Problem to work on ->
Below are some records. Return exactly the lines from the one with "The height and" to the one with "Viewport: 1835px width, 872px", and nothing else.

Data extract ->
•••••

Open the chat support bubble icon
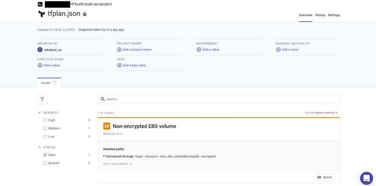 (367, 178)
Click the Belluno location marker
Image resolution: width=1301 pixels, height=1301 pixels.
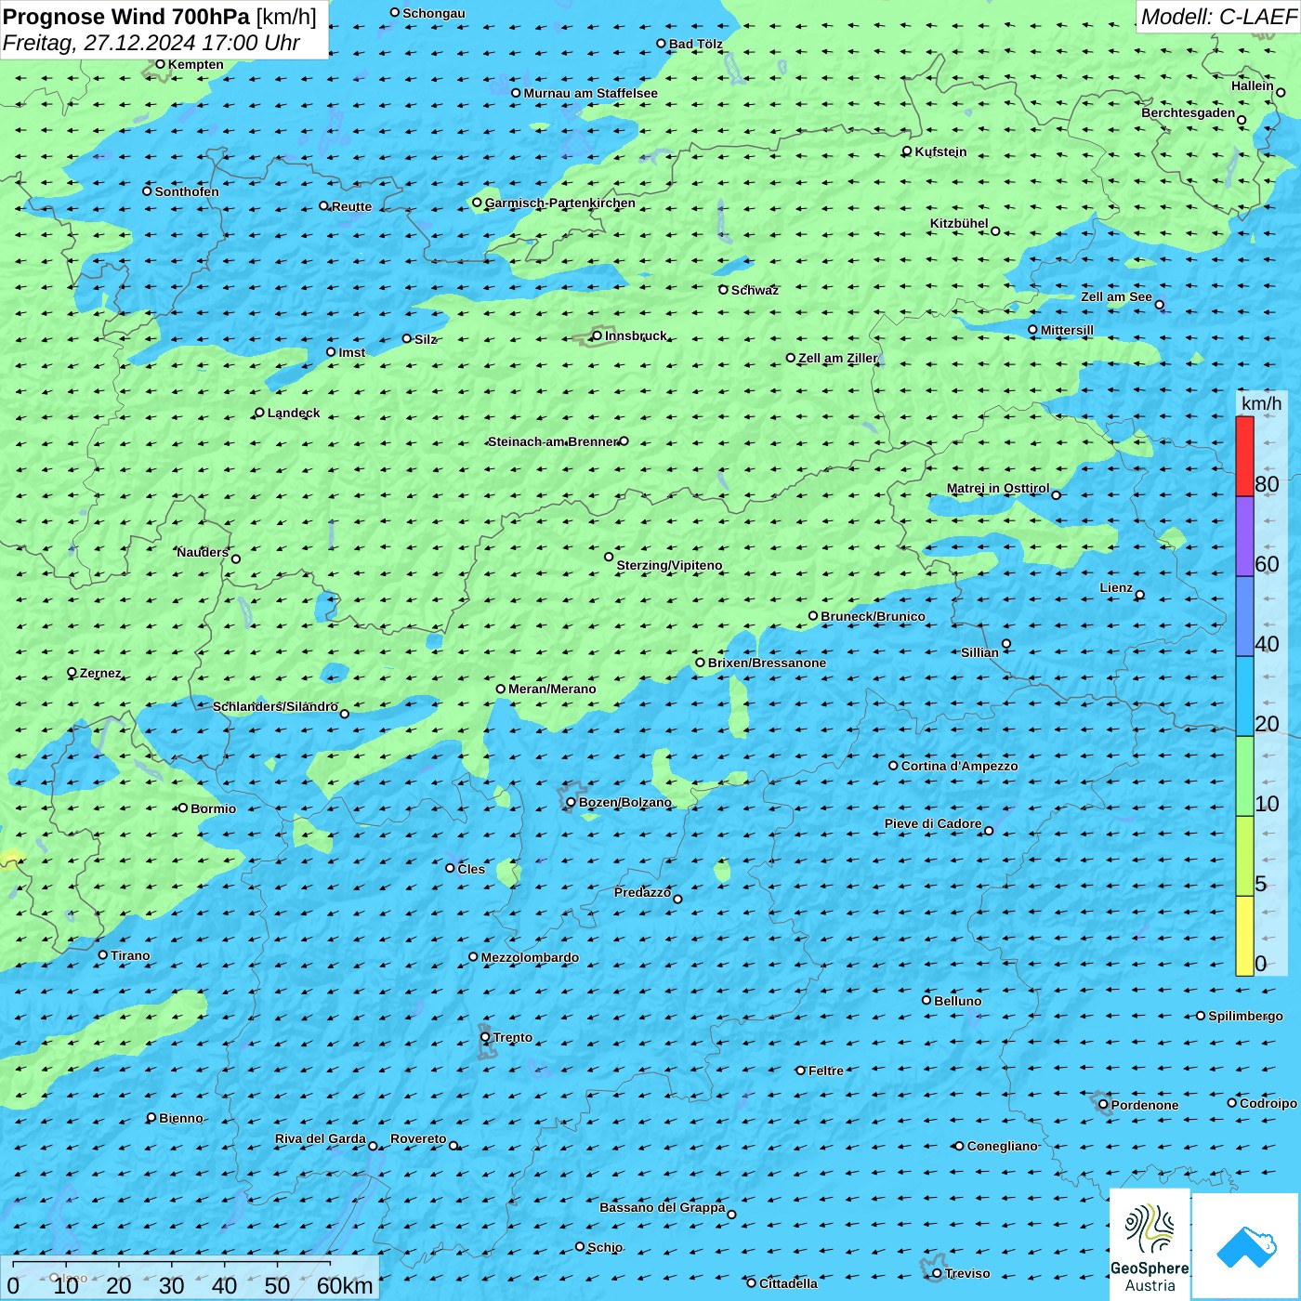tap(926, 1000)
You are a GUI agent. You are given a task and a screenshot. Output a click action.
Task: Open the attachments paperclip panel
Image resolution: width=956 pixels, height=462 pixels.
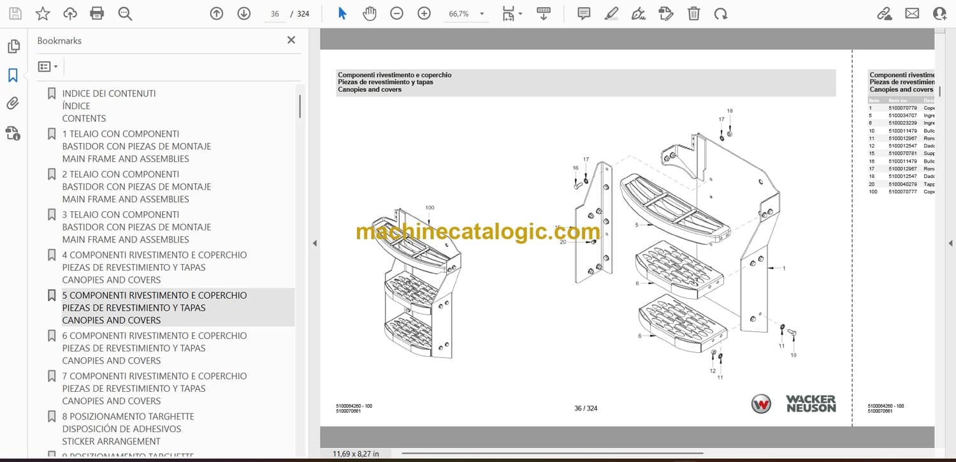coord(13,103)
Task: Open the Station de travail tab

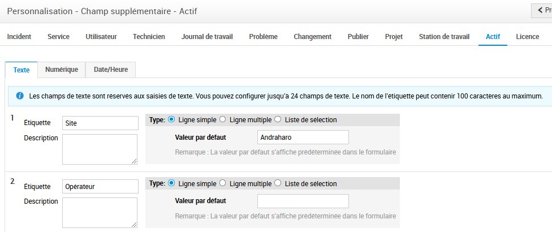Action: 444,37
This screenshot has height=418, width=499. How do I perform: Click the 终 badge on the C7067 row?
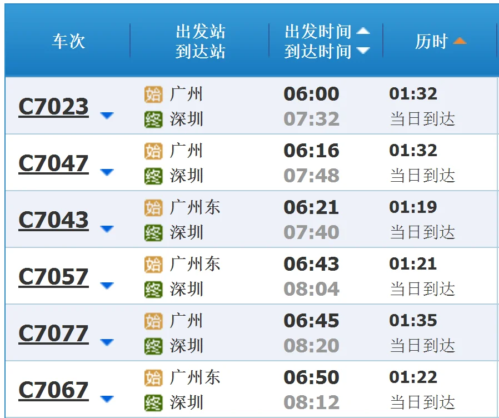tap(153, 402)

•••••

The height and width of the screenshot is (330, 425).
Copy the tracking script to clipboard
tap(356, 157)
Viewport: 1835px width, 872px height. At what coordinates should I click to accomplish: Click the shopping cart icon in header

•••••

Output for this exercise ->
The height and width of the screenshot is (330, 425).
Copy the tracking script to clipboard
tap(356, 157)
Viewport: 1835px width, 872px height. At what coordinates should I click to accomplish: Click the shopping cart icon in header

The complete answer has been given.